§ Work required: Locate the line containing "利用規約 (330, 2547)", then please write out that line and all the lines below it in the entries exactly.

━━ Extracted data ━━

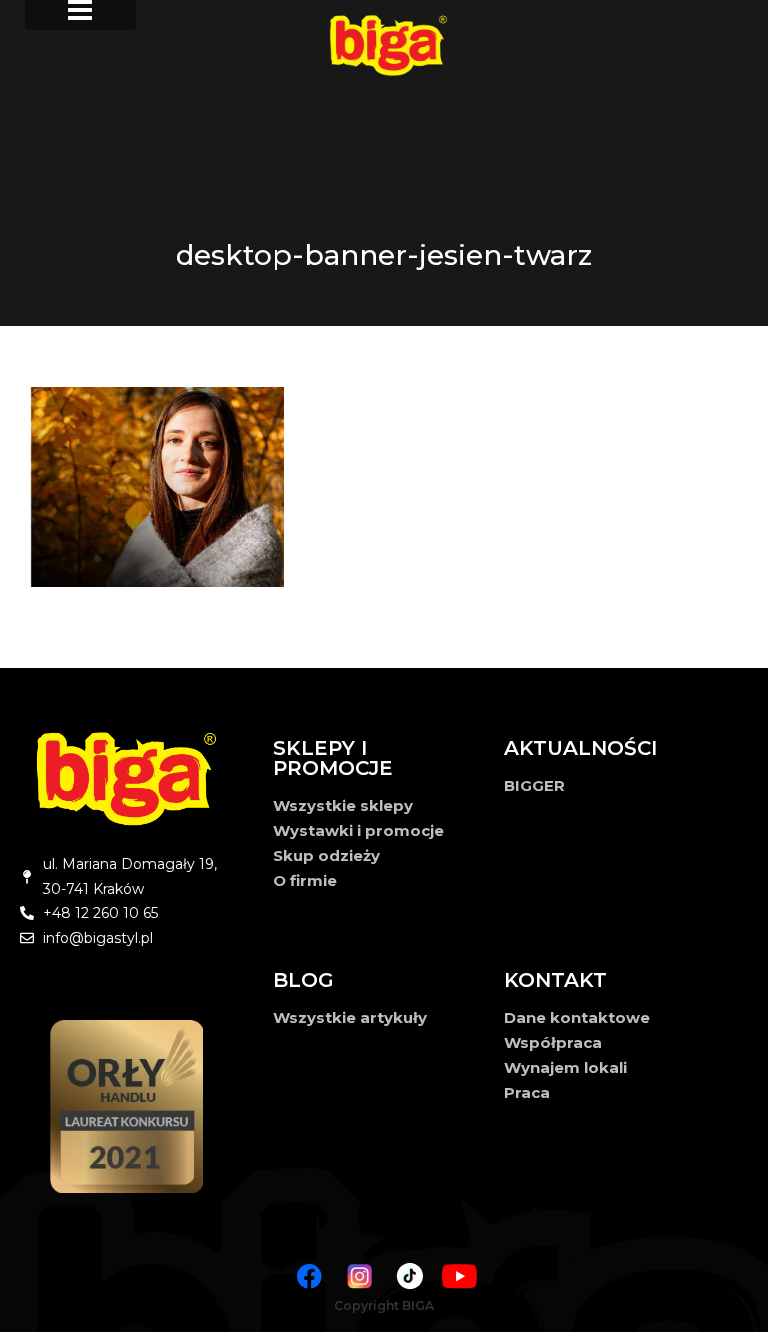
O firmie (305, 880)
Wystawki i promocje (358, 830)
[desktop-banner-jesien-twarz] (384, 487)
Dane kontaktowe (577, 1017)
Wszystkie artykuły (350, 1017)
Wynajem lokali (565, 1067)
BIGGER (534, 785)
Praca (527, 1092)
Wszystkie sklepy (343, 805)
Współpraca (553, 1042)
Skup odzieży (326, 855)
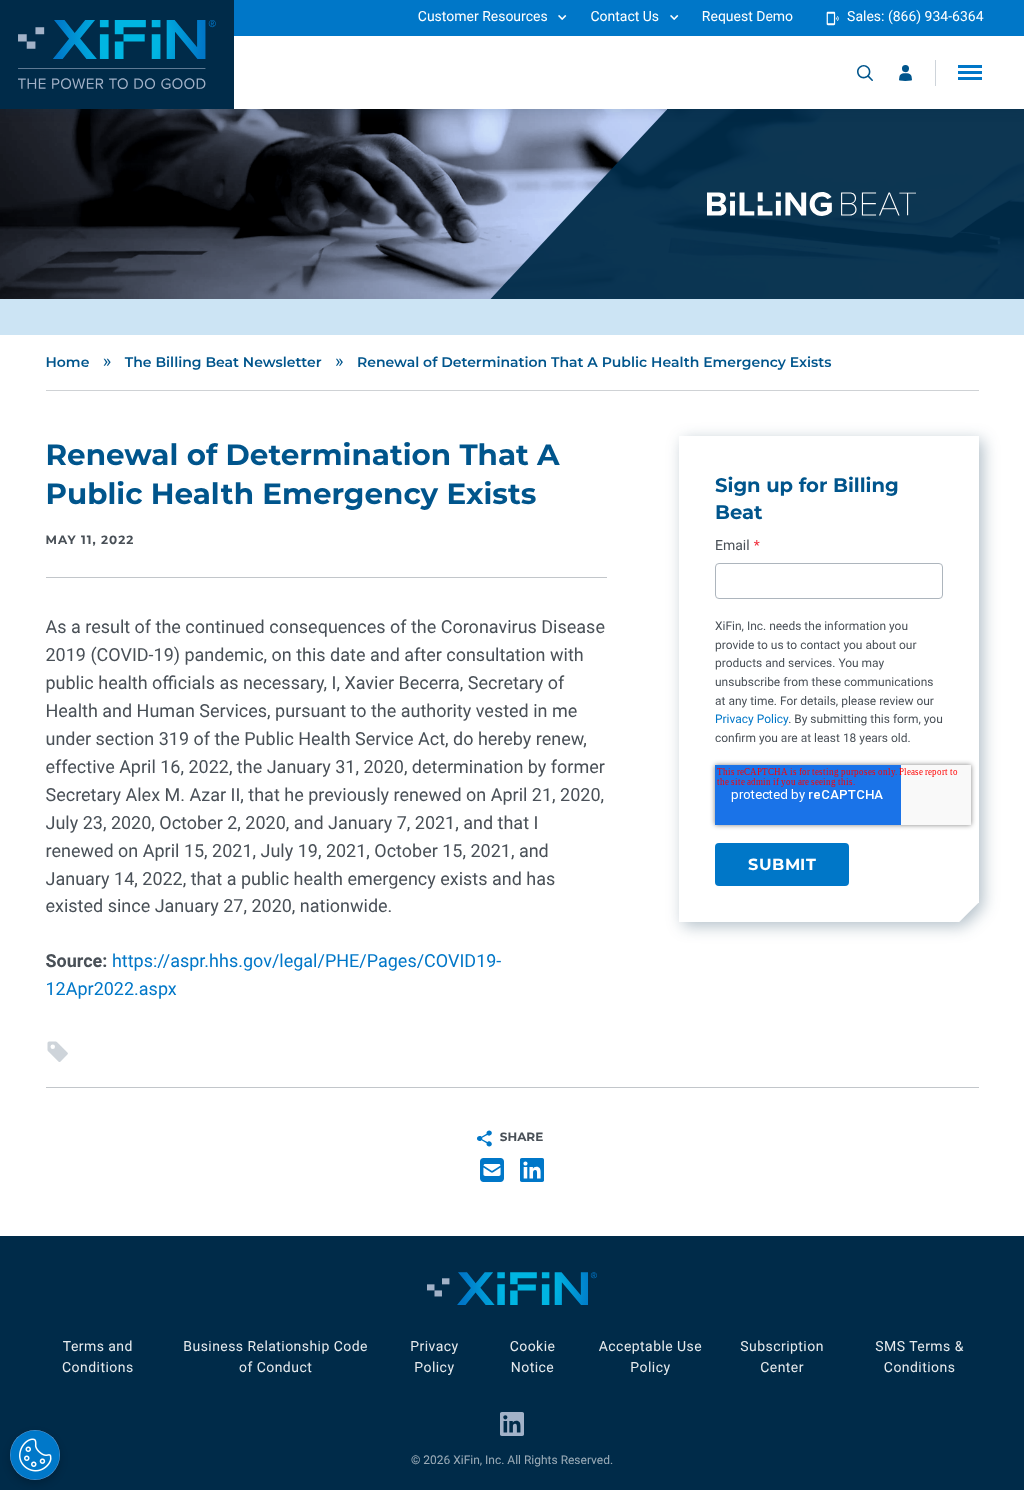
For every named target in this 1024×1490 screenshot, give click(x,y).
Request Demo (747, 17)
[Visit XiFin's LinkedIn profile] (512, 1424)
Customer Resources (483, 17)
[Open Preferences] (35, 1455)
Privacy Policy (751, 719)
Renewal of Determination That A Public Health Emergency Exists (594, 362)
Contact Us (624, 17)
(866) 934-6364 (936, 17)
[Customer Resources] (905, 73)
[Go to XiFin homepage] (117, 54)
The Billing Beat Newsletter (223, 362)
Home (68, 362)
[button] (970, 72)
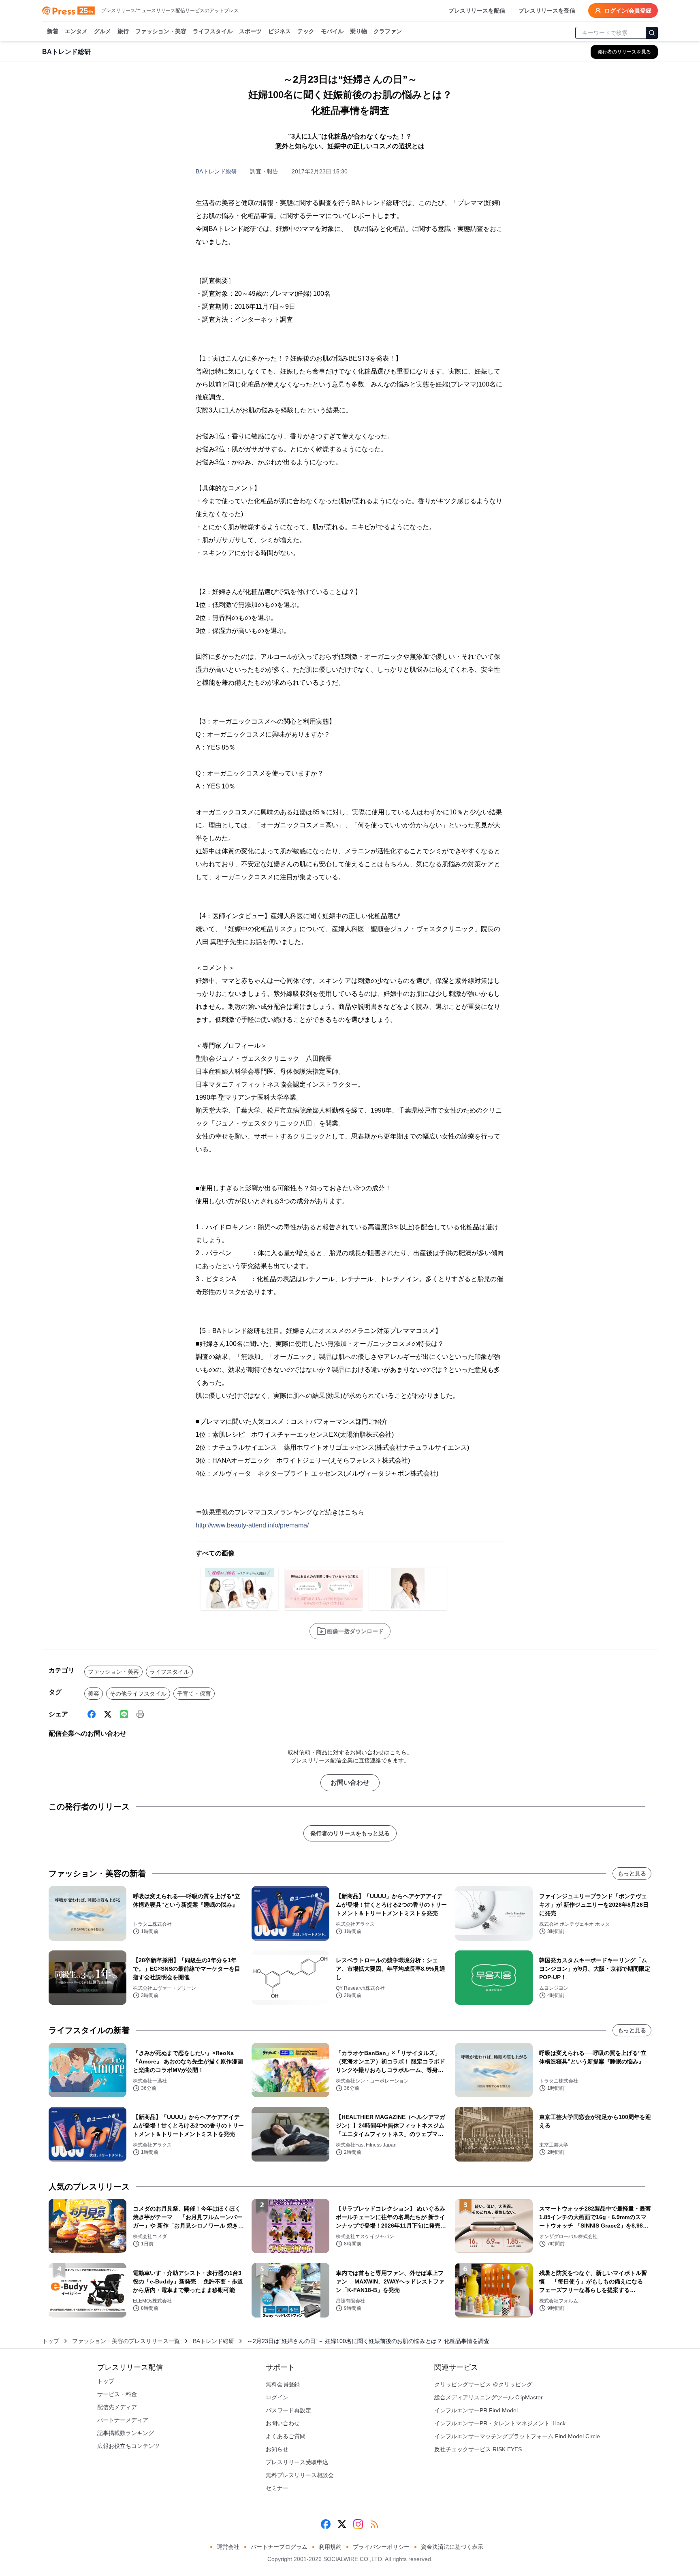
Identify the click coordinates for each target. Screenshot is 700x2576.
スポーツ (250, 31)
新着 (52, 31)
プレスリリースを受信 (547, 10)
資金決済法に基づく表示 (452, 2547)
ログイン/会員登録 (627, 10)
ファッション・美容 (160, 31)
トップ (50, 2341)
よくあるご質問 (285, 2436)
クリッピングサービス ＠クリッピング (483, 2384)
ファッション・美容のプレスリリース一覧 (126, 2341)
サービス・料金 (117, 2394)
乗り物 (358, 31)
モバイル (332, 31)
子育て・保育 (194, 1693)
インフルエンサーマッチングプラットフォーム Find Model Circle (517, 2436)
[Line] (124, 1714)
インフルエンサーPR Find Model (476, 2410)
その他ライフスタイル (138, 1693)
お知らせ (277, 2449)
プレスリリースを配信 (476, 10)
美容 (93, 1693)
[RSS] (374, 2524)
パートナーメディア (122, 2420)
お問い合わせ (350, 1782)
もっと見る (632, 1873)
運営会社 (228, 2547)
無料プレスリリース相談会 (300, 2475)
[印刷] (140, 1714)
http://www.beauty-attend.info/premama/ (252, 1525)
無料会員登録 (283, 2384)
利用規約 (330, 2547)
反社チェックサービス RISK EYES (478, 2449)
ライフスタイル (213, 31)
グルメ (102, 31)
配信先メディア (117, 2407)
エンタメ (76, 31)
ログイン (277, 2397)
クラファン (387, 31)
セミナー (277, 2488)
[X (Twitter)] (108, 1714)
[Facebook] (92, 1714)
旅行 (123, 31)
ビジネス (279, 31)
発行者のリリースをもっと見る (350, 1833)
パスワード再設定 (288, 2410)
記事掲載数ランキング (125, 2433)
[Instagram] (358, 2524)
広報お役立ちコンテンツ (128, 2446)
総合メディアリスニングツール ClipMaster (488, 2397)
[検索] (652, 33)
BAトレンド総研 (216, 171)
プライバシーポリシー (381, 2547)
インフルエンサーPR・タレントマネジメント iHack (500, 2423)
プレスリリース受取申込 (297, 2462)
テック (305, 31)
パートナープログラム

━━━

§ Response to this exercise:
利用規約 (330, 2547)
反社チェックサービス RISK EYES (478, 2449)
ライフスタイル (213, 31)
グルメ (102, 31)
配信先メディア (117, 2407)
エンタメ (76, 31)
ログイン (277, 2397)
クラファン (387, 31)
セミナー (277, 2488)
[X (Twitter)] (108, 1714)
[Facebook] (92, 1714)
旅行 (123, 31)
ビジネス (279, 31)
発行者のリリースをもっと見る (350, 1833)
パスワード再設定 (288, 2410)
記事掲載数ランキング (125, 2433)
[Instagram] (358, 2524)
広報お役立ちコンテンツ (128, 2446)
総合メディアリスニングツール ClipMaster (488, 2397)
[検索] (652, 33)
BAトレンド総研 (216, 171)
プライバシーポリシー (381, 2547)
インフルエンサーPR・タレントマネジメント iHack (500, 2423)
プレスリリース受取申込 (297, 2462)
テック (305, 31)
パートナープログラム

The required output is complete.